Ahora bien, aquí hay tres supuestos clave: Primero que se puede poner dinero en el bolsillo de la gente de manera real y no sólo nominalmente y que ese dinero aumenta efectivamente el poder adquisitivo real de la mayoría de los argentinos. Porque si sólo se pasa dinero de algunos bolsillos a otros (si el dinero proviene de aumentos de impuestos) o si la inflación licúa el aumento nominal de los ingresos, el efecto sobre el consumo real será cuanto mucho marginal. Segundo, que ese potencial mayor poder adquisitivo se vuelca a un mayor consumo y no a ahorrar (atesorar dólares), lo que a priori luce bastante probable sobre todo en los sectores de menores ingresos y en los que vienen experimentando largos años de consumo reprimido. Tercero, cumplidas las dos premisas anteriores, que los empresarios responden a la fila de consumidores incrementando la oferta de sus productos y servicios.
Este último es un supuesto crucial y muy sensible a la gran ausente de los últimos años, que es la confianza. Porque para que la producción reaccione, hace falta que los empresarios (de cualquier tamaño y sector) estén dispuestos a incrementar el capital de trabajo.
Esto es, deben estar dispuestos a reaccionar ante la demanda con una mayor oferta de sus productos y servicios, para lo cual no necesitan invertir en capital físico (dado el exceso de capacidad instalada) pero sí deberán invertir en insumos, mercaderías o en horas de trabajo (y eventualmente nuevos trabajadores).
Y la pregunta clave es cómo se financiarían esas necesidades de mayor capital de trabajo. La respuesta pasa por desahorrar o endeudarse. O sea, para atender una eventual mayor demanda con mayor producción, los empresarios deberán desatesorar activos (principalmente los dólares acumulados previamente) o deberán endeudarse en el sistema bancario o en algún otro mercado.
«La recuperación del consumo que se derivaría de ello, es la clave a partir de la cual, según el argumento oficial, se podría revertir «la caída»»

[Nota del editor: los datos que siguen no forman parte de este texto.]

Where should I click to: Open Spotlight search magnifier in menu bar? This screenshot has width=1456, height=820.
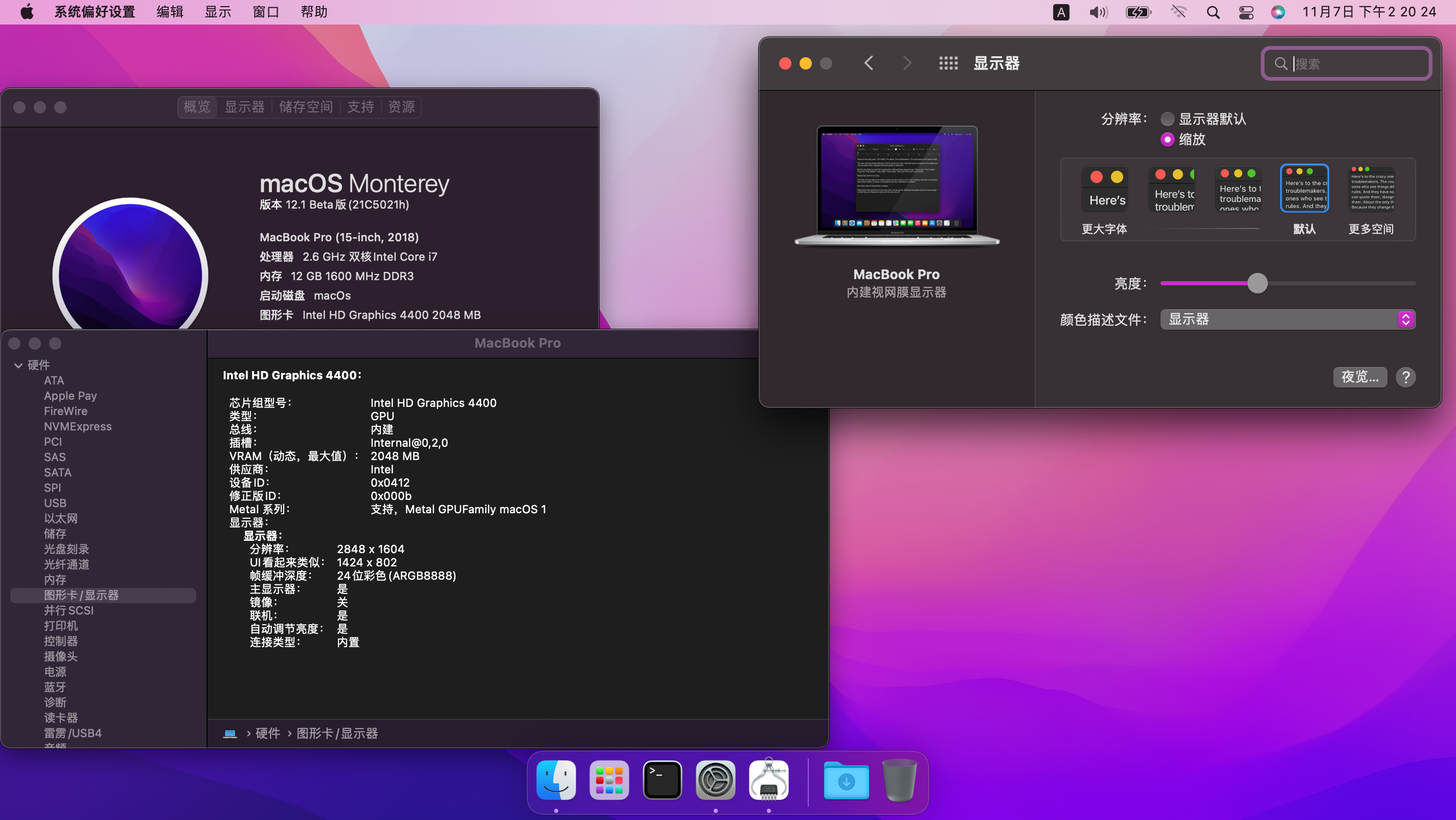(x=1212, y=12)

La respuesta no es entonces automática: en el medio hay decisiones en las que interviene el futuro (la visión u opinión que tengamos de él) de manera crucial. Y, por lo tanto, resulta fundamental la percepción que se tenga sobre dicho futuro. El juicio de valor sobre si “esto puede funcionar” es el eslabón fundamental de la cadena que pretende poner en marcha el Gobierno.
Da la sensación que con lo que vimos y escuchamos hasta hoy no alcanza para concluir que “esto puede funcionar”. El discurso presidencial, el primer contacto del ministro de Economía con los medios y los primeros esbozos de medidas no alcanzan para producir el cambio de expectativas que se necesita para una recuperación de la actividad económica; las expectativas por el momento parecen seguir siendo las mismas y hasta en algunos casos hay más decepción que optimismo.

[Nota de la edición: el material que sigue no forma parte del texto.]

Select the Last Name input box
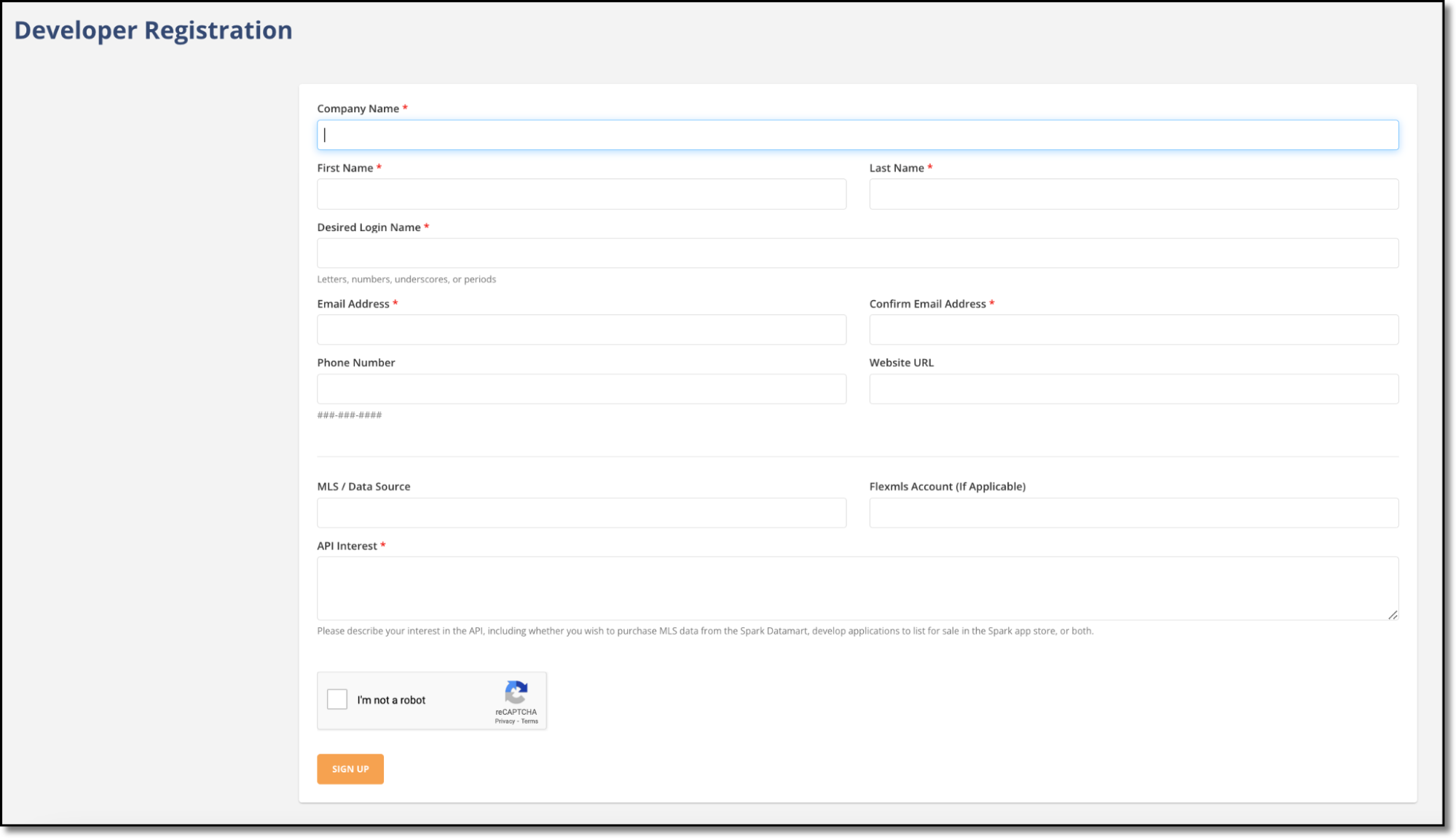Viewport: 1456px width, 838px height. [x=1133, y=194]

En síntesis, la confianza en que la macro mejorará y que la inestabilidad monetaria y cambiaria se reducirá es el ingrediente básico para que la actividad económica se recupere. Hace falta generar un shock positivo sobre las expectativas, que genere la percepción de que la situación a futuro puede mejorar.
Sin ese cambio, aun cuando el Gobierno logre poner dinero en el bolsillo de la gente, será difícil que la actividad económica responda frente a las perspectivas de una mejora del consumo. Si no hay disposición a incrementar la inversión en capital de trabajo (desahorrando lo ahorrado o endeudándose), no habrá aumento de la actividad económica sino sólo aumentos de precios.
De todas maneras, como dijimos más arriba, aún falta conocer en detalle el programa económico integral y consistente prometido por el ministro Guzmán. Lamentablemente, su primer mensaje echó por tierra la esperanza de que ese programa se anuncie de manera contundente, aclarando que se irá conociendo progresivamente (y por escrito).
También dio a entender que la consolidación fiscal y la desinflación serán graduales. Después del fracaso reciente del gradualismo macrista, no parece que la estrategia elegida sea la mejor para generar el shock de expectativas que la economía argentina requiere.